The focus on eradicating COVID-19 is a subspecies of a particularly modern phenomenon called “safetyism”
I decided against a fourth Covid vaccine when Israel made them available to those over 60 a few months ago. For one thing, despite the above-the-fold headlines every day about the dramatic increase in cases due to the rapid spread of the Omicron variant, the numbers of those requiring hospitalization were by no means commensurate. Most of my children and grandchildren have tested positive, and not one had more than a bad cold or flu-like symptoms for a few days.
And though I qualified for the vaccine by age, I’m healthy.
Finally, it seemed clear that a fourth vaccine would lead, in quick order, to a fifth, sixth, and beyond. And such a regimen of repeated vaccines at six-month intervals or so has never been tested before, and thus the long-range effects cannot be known. Regulators in the UK have recommended against a fourth vaccine, and the World Health Organization has termed a strategy of repeated vaccinations “unsustainable.”
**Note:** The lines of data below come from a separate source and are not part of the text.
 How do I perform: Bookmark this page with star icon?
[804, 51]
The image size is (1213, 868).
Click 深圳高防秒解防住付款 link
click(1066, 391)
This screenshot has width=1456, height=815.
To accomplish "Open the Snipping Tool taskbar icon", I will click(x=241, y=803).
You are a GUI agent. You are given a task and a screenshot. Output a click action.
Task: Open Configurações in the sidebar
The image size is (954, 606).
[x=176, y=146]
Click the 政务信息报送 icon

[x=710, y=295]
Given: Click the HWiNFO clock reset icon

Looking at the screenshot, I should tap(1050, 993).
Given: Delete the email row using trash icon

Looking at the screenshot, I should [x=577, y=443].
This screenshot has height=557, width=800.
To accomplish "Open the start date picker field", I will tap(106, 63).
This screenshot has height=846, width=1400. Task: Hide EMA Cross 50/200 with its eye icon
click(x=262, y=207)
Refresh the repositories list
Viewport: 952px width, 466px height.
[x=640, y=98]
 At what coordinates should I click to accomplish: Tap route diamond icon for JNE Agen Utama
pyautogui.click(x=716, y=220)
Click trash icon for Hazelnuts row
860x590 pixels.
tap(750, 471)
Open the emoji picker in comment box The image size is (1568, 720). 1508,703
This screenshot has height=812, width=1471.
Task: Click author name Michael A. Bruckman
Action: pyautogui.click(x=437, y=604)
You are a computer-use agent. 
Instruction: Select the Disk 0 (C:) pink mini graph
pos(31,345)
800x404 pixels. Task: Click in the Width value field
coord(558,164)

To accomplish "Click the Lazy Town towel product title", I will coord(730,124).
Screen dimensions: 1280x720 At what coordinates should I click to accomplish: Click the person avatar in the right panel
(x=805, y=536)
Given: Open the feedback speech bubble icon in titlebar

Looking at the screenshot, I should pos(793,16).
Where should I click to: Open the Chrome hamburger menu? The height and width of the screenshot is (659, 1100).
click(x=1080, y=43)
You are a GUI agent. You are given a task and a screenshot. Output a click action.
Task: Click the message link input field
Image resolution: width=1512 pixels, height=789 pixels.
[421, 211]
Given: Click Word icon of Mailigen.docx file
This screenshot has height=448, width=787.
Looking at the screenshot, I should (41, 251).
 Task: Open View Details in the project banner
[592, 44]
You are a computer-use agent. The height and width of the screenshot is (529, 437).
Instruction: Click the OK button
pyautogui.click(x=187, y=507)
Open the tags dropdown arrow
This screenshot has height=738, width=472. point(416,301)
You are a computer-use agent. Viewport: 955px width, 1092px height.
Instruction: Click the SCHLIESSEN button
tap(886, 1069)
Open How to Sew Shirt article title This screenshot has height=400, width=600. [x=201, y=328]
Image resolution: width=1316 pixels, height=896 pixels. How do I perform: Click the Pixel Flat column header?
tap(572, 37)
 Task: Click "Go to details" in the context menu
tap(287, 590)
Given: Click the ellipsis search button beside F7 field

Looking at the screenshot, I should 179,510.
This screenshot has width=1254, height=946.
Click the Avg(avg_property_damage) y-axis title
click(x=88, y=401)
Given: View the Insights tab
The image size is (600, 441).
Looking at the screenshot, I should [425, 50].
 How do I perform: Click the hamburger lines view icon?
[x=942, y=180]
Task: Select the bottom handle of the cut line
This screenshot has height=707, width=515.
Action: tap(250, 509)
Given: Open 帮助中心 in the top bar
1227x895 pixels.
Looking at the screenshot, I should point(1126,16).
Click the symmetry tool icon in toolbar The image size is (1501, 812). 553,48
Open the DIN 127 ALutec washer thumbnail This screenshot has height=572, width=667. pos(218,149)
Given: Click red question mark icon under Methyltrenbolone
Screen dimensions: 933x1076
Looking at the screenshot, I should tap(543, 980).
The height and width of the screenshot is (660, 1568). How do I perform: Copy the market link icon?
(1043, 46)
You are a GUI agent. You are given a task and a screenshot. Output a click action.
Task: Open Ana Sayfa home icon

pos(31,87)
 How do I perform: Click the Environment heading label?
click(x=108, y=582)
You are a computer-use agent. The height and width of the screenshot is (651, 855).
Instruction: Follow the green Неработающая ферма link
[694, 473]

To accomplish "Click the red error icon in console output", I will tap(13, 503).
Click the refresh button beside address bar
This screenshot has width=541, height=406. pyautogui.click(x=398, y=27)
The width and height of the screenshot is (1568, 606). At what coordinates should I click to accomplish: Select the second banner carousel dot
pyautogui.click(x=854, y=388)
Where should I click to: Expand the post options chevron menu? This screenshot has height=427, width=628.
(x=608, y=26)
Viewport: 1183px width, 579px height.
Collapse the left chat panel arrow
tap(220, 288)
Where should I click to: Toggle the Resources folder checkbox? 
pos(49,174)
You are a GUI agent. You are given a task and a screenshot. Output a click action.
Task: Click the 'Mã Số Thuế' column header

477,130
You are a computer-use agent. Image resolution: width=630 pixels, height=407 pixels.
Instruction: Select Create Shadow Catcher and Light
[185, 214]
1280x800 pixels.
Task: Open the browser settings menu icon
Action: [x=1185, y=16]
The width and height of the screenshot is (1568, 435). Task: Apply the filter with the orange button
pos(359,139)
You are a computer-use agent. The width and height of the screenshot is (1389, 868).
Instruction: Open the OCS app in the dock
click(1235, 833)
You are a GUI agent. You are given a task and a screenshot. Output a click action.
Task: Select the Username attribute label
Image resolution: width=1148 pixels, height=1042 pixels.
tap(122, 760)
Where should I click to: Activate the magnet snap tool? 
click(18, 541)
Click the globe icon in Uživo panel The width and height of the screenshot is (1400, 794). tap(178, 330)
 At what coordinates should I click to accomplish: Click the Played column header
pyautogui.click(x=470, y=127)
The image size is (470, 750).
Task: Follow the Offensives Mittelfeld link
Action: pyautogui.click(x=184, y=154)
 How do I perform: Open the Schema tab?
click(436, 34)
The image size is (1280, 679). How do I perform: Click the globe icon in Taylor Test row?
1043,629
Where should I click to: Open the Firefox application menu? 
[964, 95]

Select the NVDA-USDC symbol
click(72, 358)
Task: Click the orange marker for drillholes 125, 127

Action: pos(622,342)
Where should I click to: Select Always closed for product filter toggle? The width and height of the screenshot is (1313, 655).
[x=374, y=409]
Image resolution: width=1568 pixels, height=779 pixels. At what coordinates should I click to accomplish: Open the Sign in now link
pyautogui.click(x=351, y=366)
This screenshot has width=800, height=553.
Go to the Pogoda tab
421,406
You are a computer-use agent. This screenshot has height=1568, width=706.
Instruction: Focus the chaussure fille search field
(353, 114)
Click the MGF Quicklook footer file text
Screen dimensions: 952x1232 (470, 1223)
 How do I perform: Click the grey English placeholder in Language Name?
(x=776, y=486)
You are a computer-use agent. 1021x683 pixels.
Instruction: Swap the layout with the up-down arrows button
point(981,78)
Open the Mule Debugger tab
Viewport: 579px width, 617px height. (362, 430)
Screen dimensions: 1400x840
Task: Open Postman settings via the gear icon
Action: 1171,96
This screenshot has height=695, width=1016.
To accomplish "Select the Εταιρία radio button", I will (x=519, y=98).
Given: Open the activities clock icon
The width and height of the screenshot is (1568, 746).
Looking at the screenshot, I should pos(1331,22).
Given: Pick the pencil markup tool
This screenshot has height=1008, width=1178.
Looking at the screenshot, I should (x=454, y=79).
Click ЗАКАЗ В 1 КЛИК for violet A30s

The WHO’s pronouncement may have been primarily driven by a desire to deliver more vaccines to underdeveloped countries prior to offering a fourth vaccine to those who have already had two or three, rather than by a fear of spurring a weakening of the immune system in recurrent recipients — “vaccine tiredness.” But regardless, we will not know the impact of repeated vaccinations at short intervals for some time. All vaccines carry some risk, which is why vaccine manufacturers routinely demand and receive immunity from tort actions from the government, just in case adverse effects come to the fore over time.